#### [TASK PROMPT]
Copy out each of the following lines without changing anything.

======== AVAILABLE RECORDS

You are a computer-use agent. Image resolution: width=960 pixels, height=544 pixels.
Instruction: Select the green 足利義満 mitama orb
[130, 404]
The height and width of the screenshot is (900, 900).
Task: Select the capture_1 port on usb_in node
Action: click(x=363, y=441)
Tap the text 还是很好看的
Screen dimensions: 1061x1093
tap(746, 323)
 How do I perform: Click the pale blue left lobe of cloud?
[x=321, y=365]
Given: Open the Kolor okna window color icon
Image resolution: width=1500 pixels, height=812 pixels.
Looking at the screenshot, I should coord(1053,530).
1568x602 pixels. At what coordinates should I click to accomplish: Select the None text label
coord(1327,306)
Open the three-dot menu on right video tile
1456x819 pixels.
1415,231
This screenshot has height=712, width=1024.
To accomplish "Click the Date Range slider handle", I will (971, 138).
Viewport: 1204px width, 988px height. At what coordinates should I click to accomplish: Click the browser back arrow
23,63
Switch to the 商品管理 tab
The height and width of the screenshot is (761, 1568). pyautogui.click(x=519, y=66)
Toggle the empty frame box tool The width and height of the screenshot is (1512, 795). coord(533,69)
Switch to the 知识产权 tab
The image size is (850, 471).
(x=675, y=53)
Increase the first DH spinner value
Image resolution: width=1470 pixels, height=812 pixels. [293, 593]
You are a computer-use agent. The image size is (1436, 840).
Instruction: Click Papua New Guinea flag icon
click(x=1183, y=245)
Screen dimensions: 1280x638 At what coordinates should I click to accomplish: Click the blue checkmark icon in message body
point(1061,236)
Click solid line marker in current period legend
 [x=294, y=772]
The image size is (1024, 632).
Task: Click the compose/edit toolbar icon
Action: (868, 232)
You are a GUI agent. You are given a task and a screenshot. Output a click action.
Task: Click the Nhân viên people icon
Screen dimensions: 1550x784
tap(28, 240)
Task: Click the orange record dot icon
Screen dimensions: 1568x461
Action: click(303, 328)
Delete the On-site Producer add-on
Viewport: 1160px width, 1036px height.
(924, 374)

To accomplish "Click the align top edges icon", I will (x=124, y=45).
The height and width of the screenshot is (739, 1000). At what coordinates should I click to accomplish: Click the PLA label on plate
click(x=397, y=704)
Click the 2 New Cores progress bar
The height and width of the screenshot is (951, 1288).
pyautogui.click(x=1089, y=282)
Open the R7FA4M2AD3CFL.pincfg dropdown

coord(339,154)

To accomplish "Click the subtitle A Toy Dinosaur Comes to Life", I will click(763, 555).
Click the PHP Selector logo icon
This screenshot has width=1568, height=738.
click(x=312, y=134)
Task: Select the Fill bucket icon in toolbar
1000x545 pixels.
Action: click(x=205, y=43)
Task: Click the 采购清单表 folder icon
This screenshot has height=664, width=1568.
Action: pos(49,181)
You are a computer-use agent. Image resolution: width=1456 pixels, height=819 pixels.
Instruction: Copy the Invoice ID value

================

#### [RESPONSE TO THE TASK]
You are a computer-use agent. Image resolution: width=960 pixels, height=544 pixels.
Instruction: Select the green 足利義満 mitama orb
[130, 404]
The height and width of the screenshot is (900, 900).
Task: Select the capture_1 port on usb_in node
Action: click(x=363, y=441)
Tap the text 还是很好看的
Screen dimensions: 1061x1093
tap(746, 323)
 How do I perform: Click the pale blue left lobe of cloud?
[x=321, y=365]
Given: Open the Kolor okna window color icon
Image resolution: width=1500 pixels, height=812 pixels.
Looking at the screenshot, I should coord(1053,530).
1568x602 pixels. At what coordinates should I click to accomplish: Select the None text label
coord(1327,306)
Open the three-dot menu on right video tile
1456x819 pixels.
1415,231
This screenshot has height=712, width=1024.
To accomplish "Click the Date Range slider handle", I will (971, 138).
Viewport: 1204px width, 988px height. At what coordinates should I click to accomplish: Click the browser back arrow
23,63
Switch to the 商品管理 tab
The height and width of the screenshot is (761, 1568). pyautogui.click(x=519, y=66)
Toggle the empty frame box tool The width and height of the screenshot is (1512, 795). coord(533,69)
Switch to the 知识产权 tab
The image size is (850, 471).
(x=675, y=53)
Increase the first DH spinner value
Image resolution: width=1470 pixels, height=812 pixels. [293, 593]
You are a computer-use agent. The image size is (1436, 840).
Instruction: Click Papua New Guinea flag icon
click(x=1183, y=245)
Screen dimensions: 1280x638 At what coordinates should I click to accomplish: Click the blue checkmark icon in message body
point(1061,236)
Click solid line marker in current period legend
 [x=294, y=772]
The image size is (1024, 632).
Task: Click the compose/edit toolbar icon
Action: (868, 232)
You are a GUI agent. You are given a task and a screenshot. Output a click action.
Task: Click the Nhân viên people icon
Screen dimensions: 1550x784
tap(28, 240)
Task: Click the orange record dot icon
Screen dimensions: 1568x461
Action: click(303, 328)
Delete the On-site Producer add-on
Viewport: 1160px width, 1036px height.
(924, 374)

To accomplish "Click the align top edges icon", I will (x=124, y=45).
The height and width of the screenshot is (739, 1000). At what coordinates should I click to accomplish: Click the PLA label on plate
click(x=397, y=704)
Click the 2 New Cores progress bar
The height and width of the screenshot is (951, 1288).
pyautogui.click(x=1089, y=282)
Open the R7FA4M2AD3CFL.pincfg dropdown

coord(339,154)

To accomplish "Click the subtitle A Toy Dinosaur Comes to Life", I will click(763, 555).
Click the PHP Selector logo icon
This screenshot has width=1568, height=738.
click(x=312, y=134)
Task: Select the Fill bucket icon in toolbar
1000x545 pixels.
Action: click(x=205, y=43)
Task: Click the 采购清单表 folder icon
This screenshot has height=664, width=1568.
Action: pos(49,181)
You are a computer-use agent. Image resolution: width=1456 pixels, height=819 pixels.
Instruction: Copy the Invoice ID value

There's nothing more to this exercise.